- Texte visé : Projet de loi actualisant la programmation militaire pour les années 2024 à 2030 et portant diverses dispositions intéressant la défense, n° 2630
- Stade de lecture : 1ère lecture (1ère assemblée saisie)
- Examiné par : Commission de la défense nationale et des forces armées
Sous réserve de son traitement par les services de l'Assemblée nationale et de sa recevabilité
À l’alinéa 5, substituer aux mots :
« peut être déclaré, sur tout ou partie du territoire national, par décret en conseil des ministres »
les mots :
« ne peut être déclaré que s’il a été préalablement autorisé par une loi, sur tout ou partie du territoire national, ».
Le groupe écologiste et social réaffirme la nécessité de préparer le pays des menaces hybrides, dans un contexte géopolitique de plus en plus difficile et défend une stratégie de sécurité globale qui ne se limite pas à la seule préparation militaire du pays, mais englobe le renforcement de notre diplomatie, la défense de nos services publics et la maîtrise de nos dépendances, dont la sortie des énergies fossiles.
Le Gouvernement a choisi la voie des pouvoirs d’exception. Les institutions d’exception ne sont pas adaptées pour répondre à des menaces hybrides qui sont difficiles à appréhender par des délimitations claires. Les institutions d’exception limitent les écarts par rapport aux normes en exigeant une confirmation manifeste et caractérisée que les circonstances justifient ces écarts. Deux types de confirmation sont possibles.
Une première façon de requérir une confirmation manifeste et caractérisée pour le déclenchement de l’état d’alerte pourrait consister à prévoir de façon précise dans la loi les conditions concrètes qui doivent se présenter pour autoriser un écart par rapport aux normes. C’est ce que fait la législation française de l’état de siège. Ce n’est pas ce qui est proposé dans le cas d’espèce, car l’appréciation sur la gravité et l’actualité de la menace peut varier considérablement, surtout sur la première acception de ce qui définit une « menace grave et actuelle » comme étant une menace « pesant sur la sécurité nationale, notamment la continuité des activités essentielles à la vie de la Nation et la protection de la population ». Cette première acception autorise de nombreuses interprétations qui empêchent l’effet modérateur d’éléments matériels précis.

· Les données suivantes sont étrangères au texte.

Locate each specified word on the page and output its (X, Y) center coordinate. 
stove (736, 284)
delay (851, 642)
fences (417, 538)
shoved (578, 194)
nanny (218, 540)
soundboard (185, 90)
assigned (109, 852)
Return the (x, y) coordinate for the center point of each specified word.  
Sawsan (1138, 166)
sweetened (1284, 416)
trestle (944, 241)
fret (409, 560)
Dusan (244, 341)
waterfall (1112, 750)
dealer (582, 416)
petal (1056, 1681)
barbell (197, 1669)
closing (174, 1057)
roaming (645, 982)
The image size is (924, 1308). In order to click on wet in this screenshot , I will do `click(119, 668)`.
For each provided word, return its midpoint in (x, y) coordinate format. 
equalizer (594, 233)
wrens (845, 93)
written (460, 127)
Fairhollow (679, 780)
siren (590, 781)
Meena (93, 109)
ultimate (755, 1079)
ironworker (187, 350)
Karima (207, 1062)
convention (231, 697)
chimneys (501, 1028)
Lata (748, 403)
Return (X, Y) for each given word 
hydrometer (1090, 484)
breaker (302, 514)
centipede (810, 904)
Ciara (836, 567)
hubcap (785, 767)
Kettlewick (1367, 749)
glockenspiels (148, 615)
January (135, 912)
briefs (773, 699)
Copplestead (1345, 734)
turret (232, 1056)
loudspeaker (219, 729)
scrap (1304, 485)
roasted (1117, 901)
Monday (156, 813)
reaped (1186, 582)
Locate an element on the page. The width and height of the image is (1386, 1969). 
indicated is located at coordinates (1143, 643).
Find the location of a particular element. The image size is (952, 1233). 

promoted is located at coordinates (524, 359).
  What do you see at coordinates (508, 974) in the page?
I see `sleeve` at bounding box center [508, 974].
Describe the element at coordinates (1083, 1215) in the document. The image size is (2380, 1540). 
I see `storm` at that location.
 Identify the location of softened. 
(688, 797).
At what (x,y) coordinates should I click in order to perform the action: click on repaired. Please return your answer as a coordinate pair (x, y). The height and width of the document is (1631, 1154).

Il existe cependant une deuxième façon de limiter les écarts par rapport aux normes en exigeant que le recours au pouvoir d’exception requiert l’approbation par un corps politique autre que celui qui exercera ce pouvoir, ce qui garantit que la nécessité éventuelle de s’écarter des normes n’est pas laissé au seul jugement des agents chargés de faire face à la situation d’exception. Le dispositif présenté ne permet pas cette limitation puisque le pouvoir qui déclenche l’état d’alerte est précisément celui qui en exerce les prérogatives.
Pour cette raison, le groupe écologiste et social propose de confier au Parlement le pouvoir d’autoriser le déclenchement de l’état d’alerte par la loi, et donc de juger de la réalité d’une « menace grave et actuelle » justifiant le déclenchement du dispositif de l’état d’alerte. Cette séparation des pouvoirs permettra de limiter a priori les abus inhérents à l’usage de pouvoirs d’exception.